You don’t want to pay foreign transaction fees
It’s also worth noting that the Citi Diamond Preferred charges a foreign transaction fee of 3 percent. So, if you plan on traveling abroad, you should consider using a different card.
Should you get the Citi Diamond Preferred card?
Getting the Citi Diamond Preferred makes the most sense if you want to consolidate and pay down high-interest debt, or if you want access to an intro APR on purchases for some time.
With that said, there are other 0 percent interest credit cards to consider, including ones that let you earn rewards on your purchases. If you want to earn cash back or travel rewards, consider options with an introductory interest rate offer and a rewards program. Some popular cards to consider in this niche include the Discover it® Cash Back and Chase Freedom Unlimited®.
If you decide to get the Citi Diamond Preferred because you want a long time to pay down debt you consolidate, you should have a plan in place beforehand.
As you transfer high-interest balances over, keep in mind how much you’ll need to pay each month to ditch your debt before the introductory rate ends. Do the math and figure out how much you’ll need to pay during the 21-month timeline, then get serious about sticking to your plan. After all, any remaining balances will be charged the regular variable APR rate of 17.49% percent to 28.24 percent after 21 months are up.

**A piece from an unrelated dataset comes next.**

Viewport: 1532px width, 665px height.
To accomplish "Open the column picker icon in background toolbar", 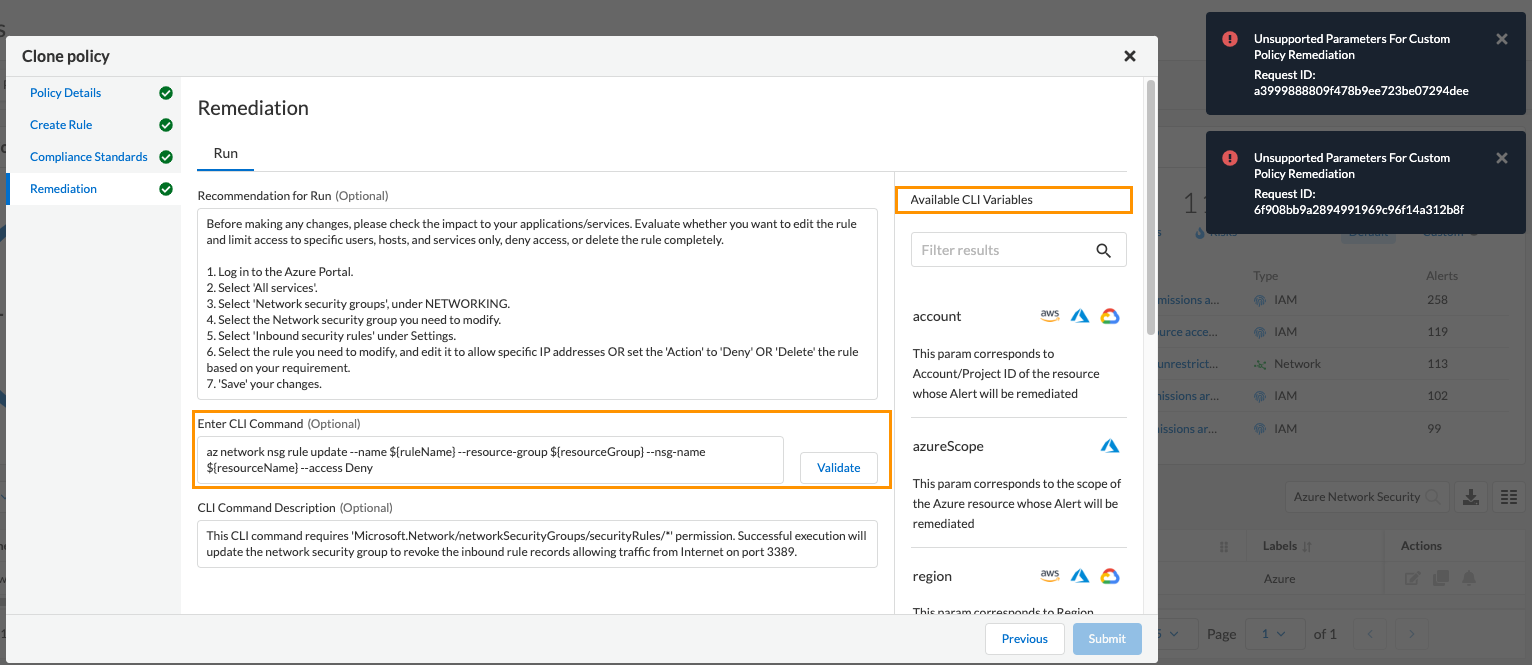I will pos(1508,497).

For example, say you have a credit card balance of $5,000, which comes out to $5,250 after adding in the balance transfer fee of 5 percent. You would then need to pay $250 per month to become debt-free before your offer is over ($5,250 divided by 21 months = $250 per month).

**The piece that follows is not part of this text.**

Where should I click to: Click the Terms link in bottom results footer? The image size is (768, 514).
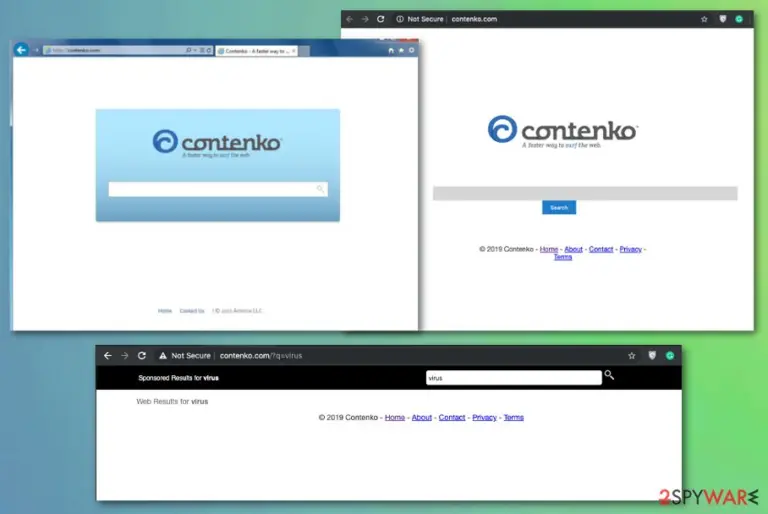(514, 417)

This same plan drafting applies to any large purchases you’re looking to pay off over time, but keep in mind that the Citi Diamond Preferred offers its intro APR rate for purchases for a shorter time period of 12 months.
The bottom line
The Citi Diamond Preferred is best for a specific type of consumer — someone who plans to carry a balance and hopes to pay as little as possible to do so. This can apply to big-ticket items charged to a card or debt consolidated from other credit cards.
Keep in mind that this card is geared toward consumers with good or excellent credit. If your credit score needs work and you know you can’t qualify, you may want to look at credit cards for fair credit or bad credit.
There are numerous reasons to fall in love with the Citi Diamond Preferred — but it’s important to consider all angles and compare the card against other options before submitting your application.